A-t-on justement une idée des conséquences de cette anomalie ?
Une étude approfondie de Rexecode datant de juillet 2017 s’est intéressée aux conséquences des expatriations fiscales sur 40 ans ; il y aurait eu quelques 18 000 départs. Cet exil s’est tout simplement traduit par une baisse du PIB annuelle de 45 milliards, soit 2 % de la richesse nationale. Quand un objectif de hausse annuelle de 3% du PIB est considéré comme un bel objectif, il pourrait plutôt croître de 5 %. Pour résumer : pour récupérer 3 milliards d’impôts, les gouvernements ont accepté pour satisfaire aux considérations d’une idéologie dominante d’en perdre 45 ! On peut aussi s’intéresser aux effets de la fiscalité sur l’économie. Prenons le nombre d’entreprises de taille intermédiaire (ETI). Il y en a 5 500 en France contre 8 000 en Italie, 10 000 en Grande Bretagne et 12.000 en Allemagne. Si notre pays se plaint de sa désindustrialisation, on peut voir une corrélation étroite entre le nombre d’ETI et la fiscalité.

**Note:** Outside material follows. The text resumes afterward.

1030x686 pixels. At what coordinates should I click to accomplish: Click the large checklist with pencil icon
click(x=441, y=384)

Ce qui a des conséquences sur l’emploi. Imaginez un peu si nous avions 2 000 ETI en plus, chacune employant 600 salariés. Les Français devraient s’interroger sur les raisons du succès allemand : il tient essentiellement à la différence d’imposition des deux côtés du Rhin.

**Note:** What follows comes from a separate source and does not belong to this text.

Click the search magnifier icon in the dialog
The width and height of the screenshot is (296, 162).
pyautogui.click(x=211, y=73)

La crise n’est-elle pas un magnifique alibi idéologique pour justifier un retour aux dispositifs antérieurs à 2018 ? Que faudrait-il faire pour relancer l’économie ?
Ces propositions reposent en effet sur de l’idéologie et non pas du pragmatisme. Pour qu’il y ait reprise, il faut que les entreprises aient à leur disposition du capital. Il faut donc veiller à ce que ceux qui détiennent les ressources puissent les allouer aux entreprises. Ce n’est pas avec une nouvelle imposition que l’on y arrivera. Il faut faire sauter le verrou de l’impôt en France.
Le problème ne reste-t-il pas aujourd’hui celui de la transmission du capital ? Que faudrait-il faire ?
Nous avons vu qu’il restait quatre impôts sur le capital et ses revenus. La France se distingue des autres pays européens qui ont tous des franchises plus élevées qu’en France, des taux et des conditions qui permettent aux entreprises de bien se transmettre. La Suède a supprimé les droits de succession et de transmission au nom de l’efficacité économique. Ce serait un bon exemple à méditer.